#### Task details:
Please check every line of the listing for "arson" and copy each line where it is found.

#### Task input:
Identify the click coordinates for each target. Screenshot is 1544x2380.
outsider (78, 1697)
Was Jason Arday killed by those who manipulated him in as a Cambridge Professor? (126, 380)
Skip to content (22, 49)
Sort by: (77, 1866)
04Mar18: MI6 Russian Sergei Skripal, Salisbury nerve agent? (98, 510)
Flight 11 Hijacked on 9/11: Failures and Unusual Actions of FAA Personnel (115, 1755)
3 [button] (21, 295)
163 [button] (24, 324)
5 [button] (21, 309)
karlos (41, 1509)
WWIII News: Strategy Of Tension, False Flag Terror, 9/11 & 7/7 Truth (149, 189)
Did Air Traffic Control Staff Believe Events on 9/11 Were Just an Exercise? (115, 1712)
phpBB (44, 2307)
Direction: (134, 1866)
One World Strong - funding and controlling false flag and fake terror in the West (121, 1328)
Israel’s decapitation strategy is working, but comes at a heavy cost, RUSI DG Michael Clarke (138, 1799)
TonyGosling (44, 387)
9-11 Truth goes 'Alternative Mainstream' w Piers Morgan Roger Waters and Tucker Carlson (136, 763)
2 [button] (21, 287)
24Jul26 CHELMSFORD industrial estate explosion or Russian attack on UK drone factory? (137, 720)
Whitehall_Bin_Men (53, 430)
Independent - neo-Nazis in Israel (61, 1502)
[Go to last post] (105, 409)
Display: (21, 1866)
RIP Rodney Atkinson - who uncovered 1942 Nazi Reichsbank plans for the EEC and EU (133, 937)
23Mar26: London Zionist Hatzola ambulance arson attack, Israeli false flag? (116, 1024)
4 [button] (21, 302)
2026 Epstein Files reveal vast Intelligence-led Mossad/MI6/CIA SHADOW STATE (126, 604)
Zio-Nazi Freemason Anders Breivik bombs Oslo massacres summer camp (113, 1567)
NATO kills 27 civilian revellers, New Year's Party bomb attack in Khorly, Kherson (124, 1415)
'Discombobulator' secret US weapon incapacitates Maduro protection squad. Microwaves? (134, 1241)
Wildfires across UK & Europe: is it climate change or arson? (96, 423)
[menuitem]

#### Problem solution:
23Mar26: London Zionist Hatzola ambulance arson attack, Israeli false flag? (116, 1024)
Wildfires across UK & Europe: is it climate change or arson? (96, 423)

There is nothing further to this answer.